Collected data entries:
⟨

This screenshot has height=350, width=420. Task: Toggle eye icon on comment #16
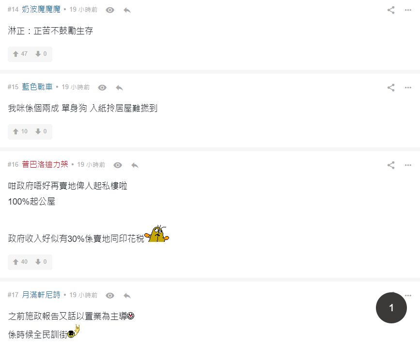(118, 165)
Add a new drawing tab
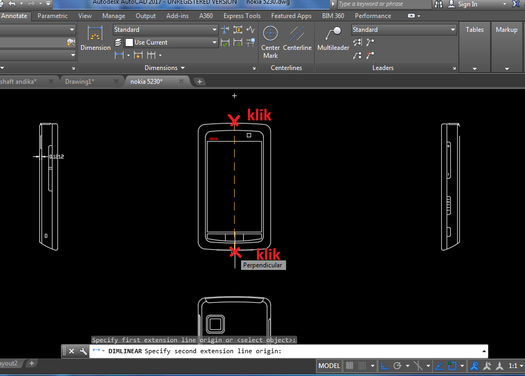The image size is (525, 376). [x=200, y=82]
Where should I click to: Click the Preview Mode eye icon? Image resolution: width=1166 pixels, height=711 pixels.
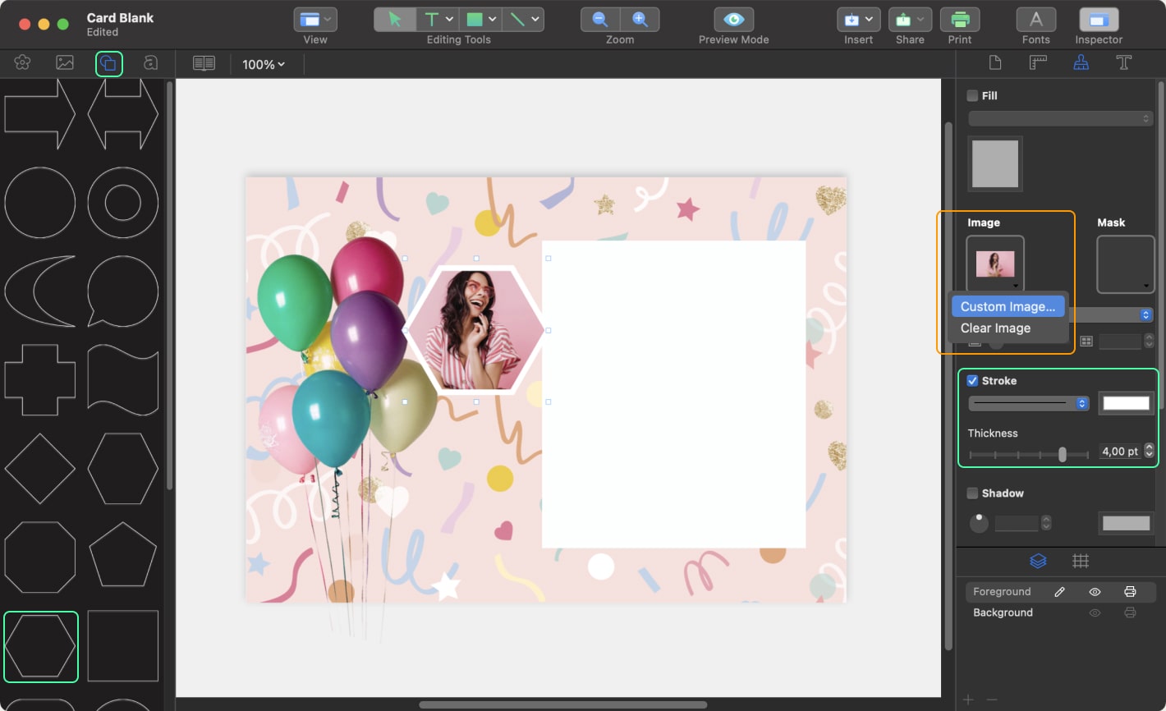pos(733,20)
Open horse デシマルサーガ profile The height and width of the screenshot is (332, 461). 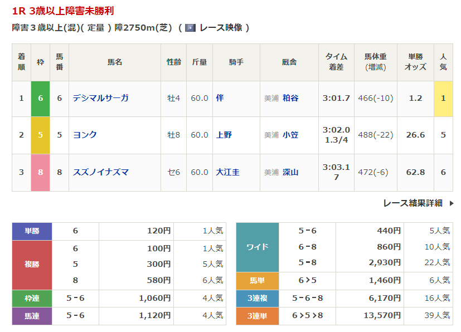100,98
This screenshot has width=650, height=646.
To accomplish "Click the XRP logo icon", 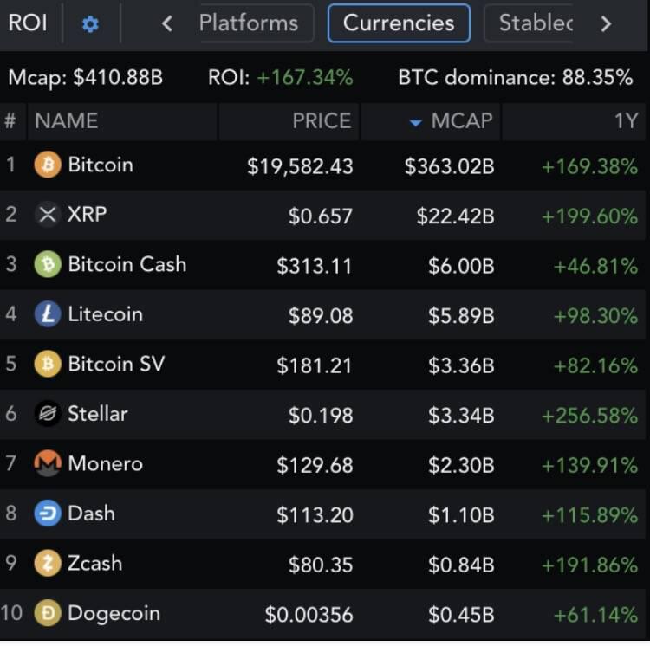I will tap(48, 214).

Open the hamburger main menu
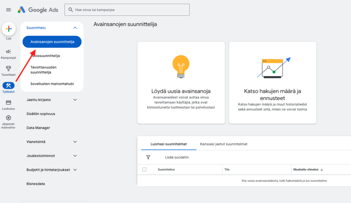point(9,10)
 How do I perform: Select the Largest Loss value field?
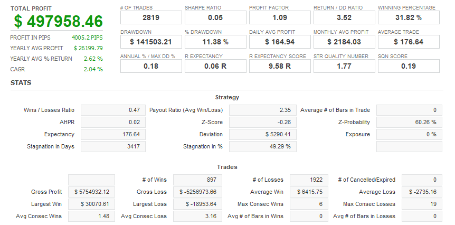click(x=197, y=204)
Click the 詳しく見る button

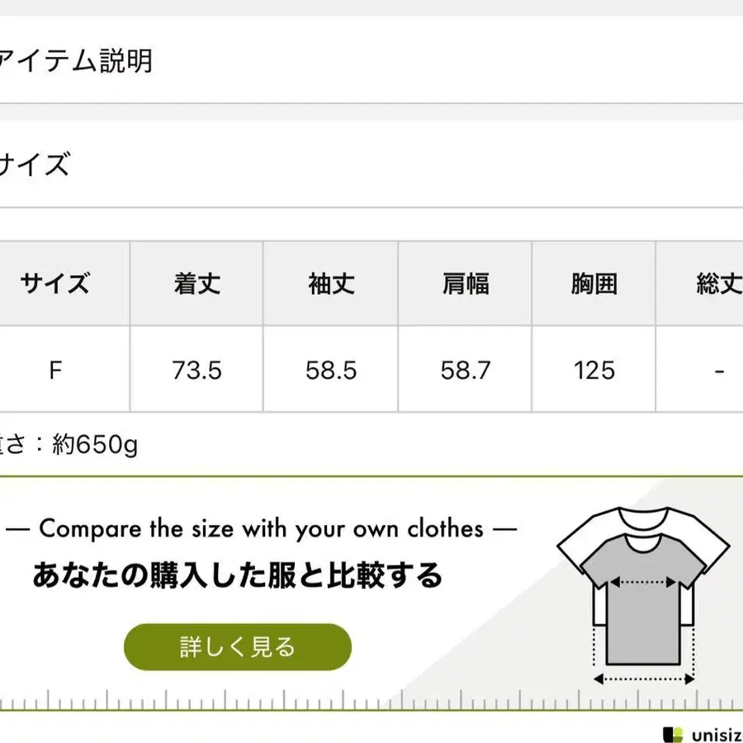coord(238,646)
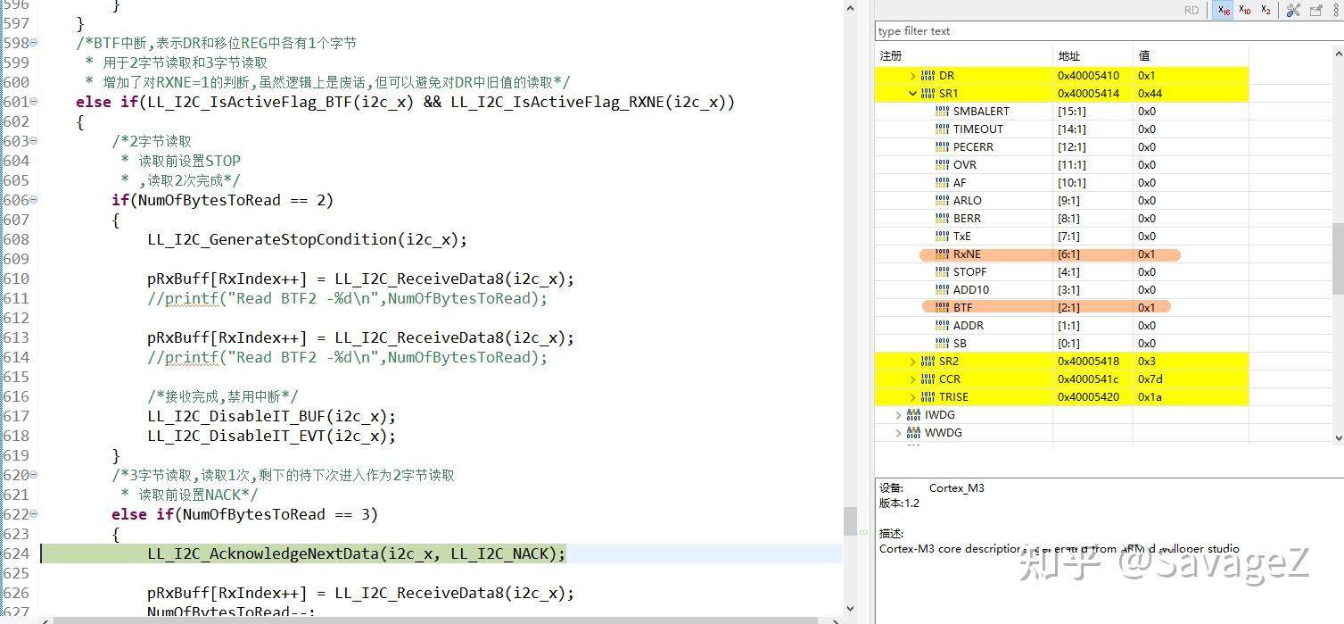Collapse the SR1 register node
This screenshot has height=624, width=1344.
912,93
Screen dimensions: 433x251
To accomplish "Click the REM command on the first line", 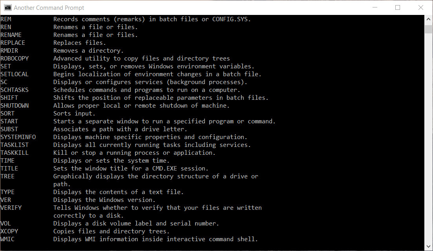I will click(x=6, y=19).
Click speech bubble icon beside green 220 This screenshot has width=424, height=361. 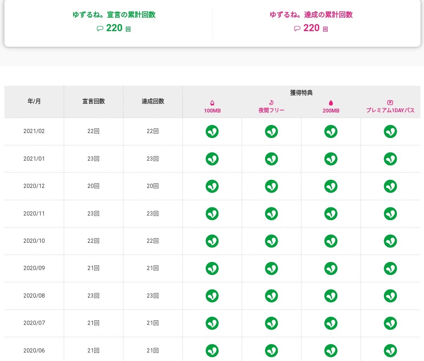pyautogui.click(x=100, y=29)
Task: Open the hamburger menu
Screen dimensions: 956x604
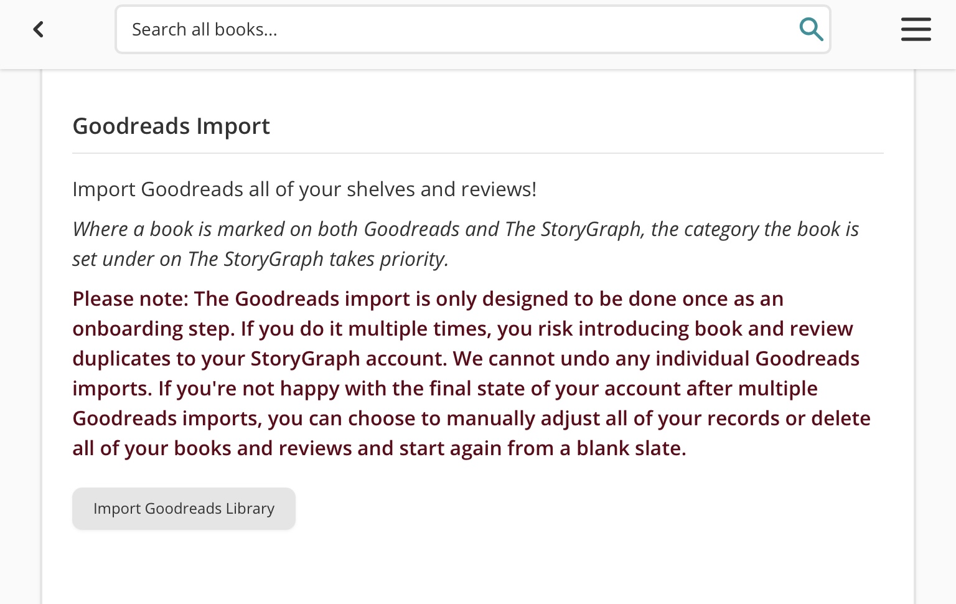Action: 916,29
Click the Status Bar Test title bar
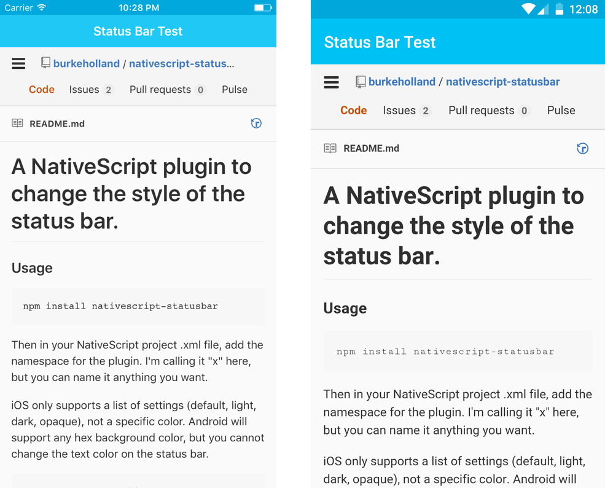The width and height of the screenshot is (605, 488). (x=138, y=31)
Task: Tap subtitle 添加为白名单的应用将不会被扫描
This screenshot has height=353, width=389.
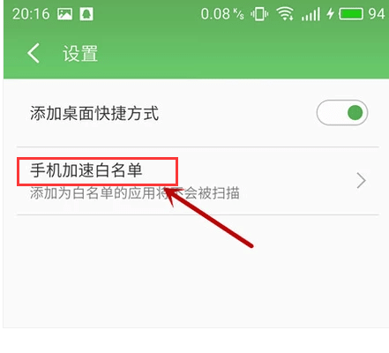Action: coord(135,193)
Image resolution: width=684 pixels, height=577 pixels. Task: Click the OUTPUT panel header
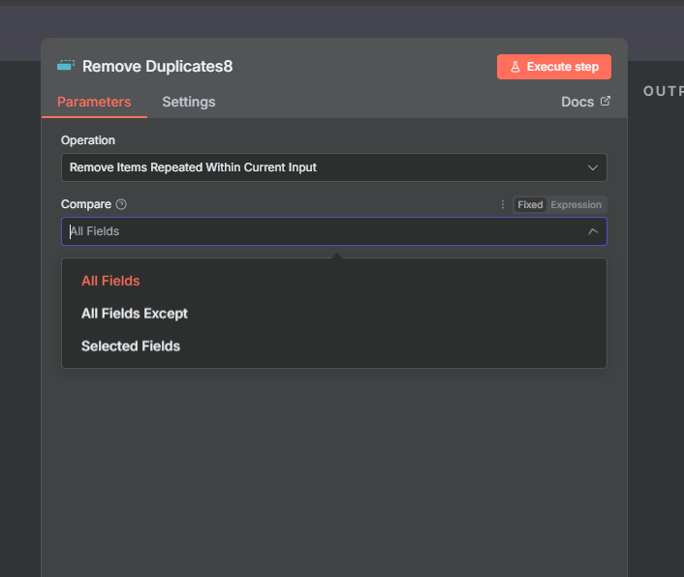663,91
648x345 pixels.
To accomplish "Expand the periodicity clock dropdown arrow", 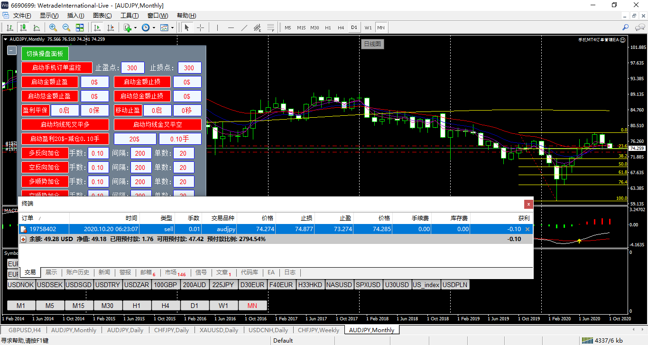I will point(153,28).
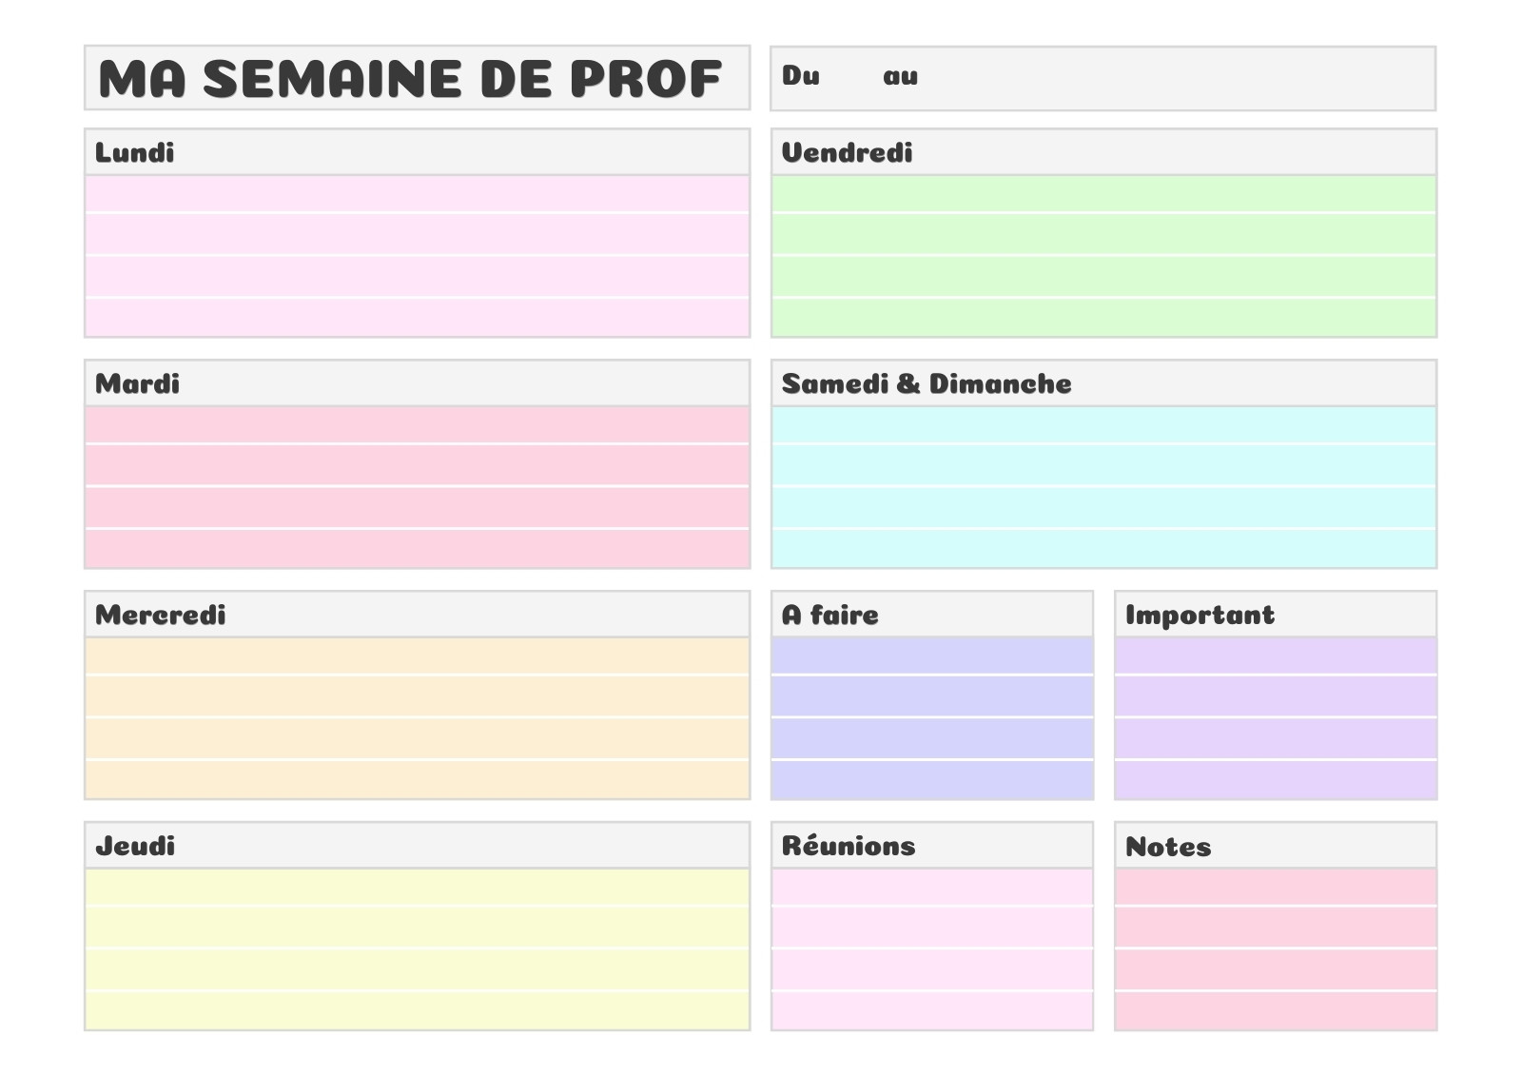Select the Notes writing area
The image size is (1522, 1076).
tap(1276, 949)
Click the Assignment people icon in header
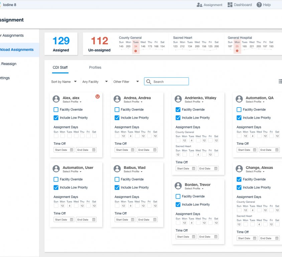 [x=199, y=5]
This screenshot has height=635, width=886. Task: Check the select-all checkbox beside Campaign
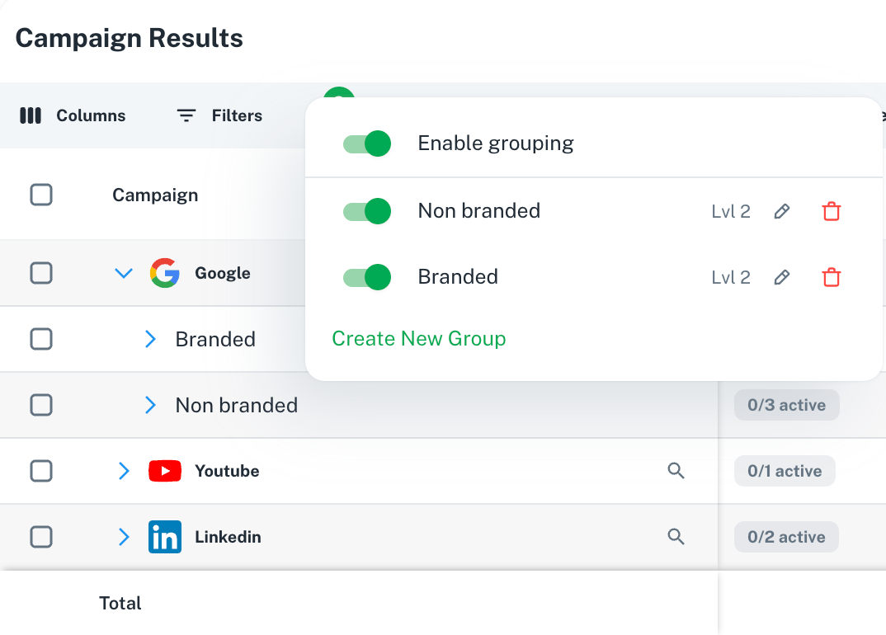(x=41, y=195)
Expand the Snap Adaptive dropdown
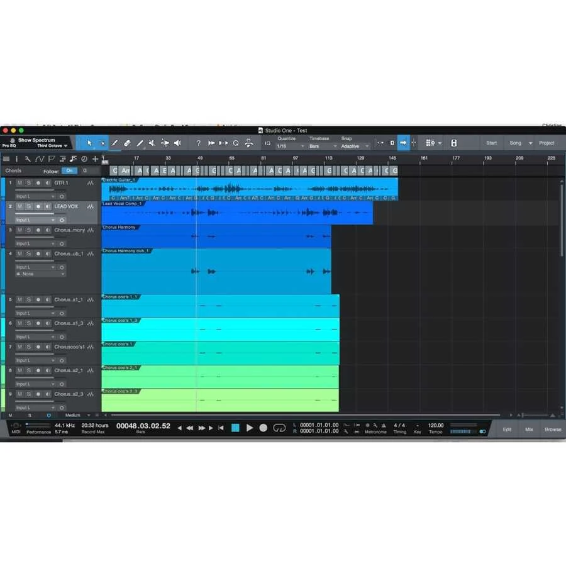Screen dimensions: 566x566 click(x=354, y=146)
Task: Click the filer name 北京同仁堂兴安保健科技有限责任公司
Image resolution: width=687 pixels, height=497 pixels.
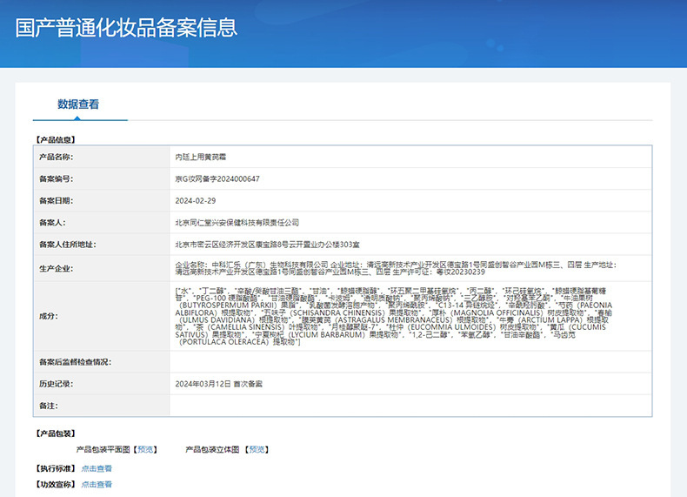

⟩

- **Your task**
Whatever pictures the records hold, omit them; give again exactly the lines from the one containing "This screenshot has height=353, width=389." through the one containing "648x345 pixels.".

- **Answer section**
This screenshot has height=353, width=389.
Action: coord(135,193)
Image resolution: width=684 pixels, height=577 pixels. Task: Click the OUTPUT panel header
663,91
648x345 pixels.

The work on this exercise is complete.